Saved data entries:

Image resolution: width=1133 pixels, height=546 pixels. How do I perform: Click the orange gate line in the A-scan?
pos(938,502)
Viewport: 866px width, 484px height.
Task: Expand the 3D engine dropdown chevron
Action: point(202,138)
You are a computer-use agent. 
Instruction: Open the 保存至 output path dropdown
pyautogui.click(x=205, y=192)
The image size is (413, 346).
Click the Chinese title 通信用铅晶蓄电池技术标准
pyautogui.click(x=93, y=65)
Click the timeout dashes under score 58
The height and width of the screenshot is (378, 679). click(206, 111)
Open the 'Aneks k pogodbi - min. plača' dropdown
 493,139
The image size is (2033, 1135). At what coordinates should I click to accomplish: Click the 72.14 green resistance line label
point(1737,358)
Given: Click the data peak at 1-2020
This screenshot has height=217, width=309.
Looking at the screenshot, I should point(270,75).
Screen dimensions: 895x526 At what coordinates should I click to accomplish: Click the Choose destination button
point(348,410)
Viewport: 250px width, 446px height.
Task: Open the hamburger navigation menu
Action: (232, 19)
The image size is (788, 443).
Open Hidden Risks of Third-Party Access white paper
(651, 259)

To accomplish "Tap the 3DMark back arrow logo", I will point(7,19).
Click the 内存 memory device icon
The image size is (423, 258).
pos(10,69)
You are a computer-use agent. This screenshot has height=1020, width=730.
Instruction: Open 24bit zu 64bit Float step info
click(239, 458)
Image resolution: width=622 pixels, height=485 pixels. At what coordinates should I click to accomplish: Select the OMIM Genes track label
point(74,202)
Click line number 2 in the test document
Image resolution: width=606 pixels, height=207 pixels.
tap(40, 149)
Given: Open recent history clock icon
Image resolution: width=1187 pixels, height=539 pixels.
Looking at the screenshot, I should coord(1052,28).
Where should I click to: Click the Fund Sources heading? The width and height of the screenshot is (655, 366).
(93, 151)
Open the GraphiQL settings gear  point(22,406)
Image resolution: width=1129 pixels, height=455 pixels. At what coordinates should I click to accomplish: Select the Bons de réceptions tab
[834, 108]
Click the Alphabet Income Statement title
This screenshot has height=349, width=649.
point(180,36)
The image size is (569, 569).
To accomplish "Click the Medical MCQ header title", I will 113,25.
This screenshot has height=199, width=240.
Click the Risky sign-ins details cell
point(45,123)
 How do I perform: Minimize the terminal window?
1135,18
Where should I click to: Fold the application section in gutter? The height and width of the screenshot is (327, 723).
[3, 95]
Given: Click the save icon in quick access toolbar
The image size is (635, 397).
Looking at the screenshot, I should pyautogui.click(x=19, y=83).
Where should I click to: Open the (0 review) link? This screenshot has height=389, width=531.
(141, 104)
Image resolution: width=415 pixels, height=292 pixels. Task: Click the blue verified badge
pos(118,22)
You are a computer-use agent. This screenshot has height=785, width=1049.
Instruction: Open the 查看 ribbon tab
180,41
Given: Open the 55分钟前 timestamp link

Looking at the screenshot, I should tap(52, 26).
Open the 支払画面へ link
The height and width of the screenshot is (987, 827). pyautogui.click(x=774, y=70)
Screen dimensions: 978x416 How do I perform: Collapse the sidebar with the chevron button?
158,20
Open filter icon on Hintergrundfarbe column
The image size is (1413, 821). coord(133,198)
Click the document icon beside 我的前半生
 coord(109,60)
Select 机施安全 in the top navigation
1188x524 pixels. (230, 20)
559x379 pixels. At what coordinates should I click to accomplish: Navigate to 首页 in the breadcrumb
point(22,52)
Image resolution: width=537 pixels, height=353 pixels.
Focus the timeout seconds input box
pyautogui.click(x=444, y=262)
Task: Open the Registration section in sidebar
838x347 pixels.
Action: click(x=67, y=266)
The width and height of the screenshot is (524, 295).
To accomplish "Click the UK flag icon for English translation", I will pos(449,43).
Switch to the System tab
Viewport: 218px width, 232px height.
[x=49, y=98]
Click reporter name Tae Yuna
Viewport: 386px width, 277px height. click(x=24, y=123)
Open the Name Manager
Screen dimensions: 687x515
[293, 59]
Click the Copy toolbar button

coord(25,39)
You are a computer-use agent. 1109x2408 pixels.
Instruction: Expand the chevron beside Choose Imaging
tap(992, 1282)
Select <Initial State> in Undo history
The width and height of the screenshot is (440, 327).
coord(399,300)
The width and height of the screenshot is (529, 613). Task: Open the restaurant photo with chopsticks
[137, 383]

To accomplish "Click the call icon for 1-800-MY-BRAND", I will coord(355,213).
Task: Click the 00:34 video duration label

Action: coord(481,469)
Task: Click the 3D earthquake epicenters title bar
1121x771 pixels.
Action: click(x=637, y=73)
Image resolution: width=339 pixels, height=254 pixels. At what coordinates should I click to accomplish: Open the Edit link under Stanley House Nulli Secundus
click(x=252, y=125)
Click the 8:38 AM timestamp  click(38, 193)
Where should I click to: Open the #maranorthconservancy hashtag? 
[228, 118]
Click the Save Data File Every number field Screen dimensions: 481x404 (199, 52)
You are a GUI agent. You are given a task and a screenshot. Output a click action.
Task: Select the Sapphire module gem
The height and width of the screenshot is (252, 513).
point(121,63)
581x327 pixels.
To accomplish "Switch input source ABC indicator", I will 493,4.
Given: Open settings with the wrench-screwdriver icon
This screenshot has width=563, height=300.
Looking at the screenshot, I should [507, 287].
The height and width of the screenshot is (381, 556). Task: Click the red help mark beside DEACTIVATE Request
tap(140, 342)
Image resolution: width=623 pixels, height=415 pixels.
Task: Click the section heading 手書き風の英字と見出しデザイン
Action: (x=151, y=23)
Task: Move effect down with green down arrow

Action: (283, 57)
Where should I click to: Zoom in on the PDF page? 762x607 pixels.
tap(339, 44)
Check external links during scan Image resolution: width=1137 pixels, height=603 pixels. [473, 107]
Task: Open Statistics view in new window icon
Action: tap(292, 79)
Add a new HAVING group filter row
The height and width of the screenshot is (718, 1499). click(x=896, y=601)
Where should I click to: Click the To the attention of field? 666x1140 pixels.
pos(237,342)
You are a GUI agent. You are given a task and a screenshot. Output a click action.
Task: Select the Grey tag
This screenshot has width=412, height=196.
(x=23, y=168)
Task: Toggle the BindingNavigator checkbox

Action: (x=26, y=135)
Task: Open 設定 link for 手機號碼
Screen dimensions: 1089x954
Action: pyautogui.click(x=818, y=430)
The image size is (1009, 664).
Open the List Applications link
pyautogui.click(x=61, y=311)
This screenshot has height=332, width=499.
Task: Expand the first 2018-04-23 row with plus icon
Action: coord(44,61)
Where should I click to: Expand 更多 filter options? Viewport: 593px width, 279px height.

Your instructions - The lines you need are those containing "settings"; find them in the records and copy them.

Reply -
Open the GraphiQL settings gear  point(22,406)
Given: Open settings with the wrench-screwdriver icon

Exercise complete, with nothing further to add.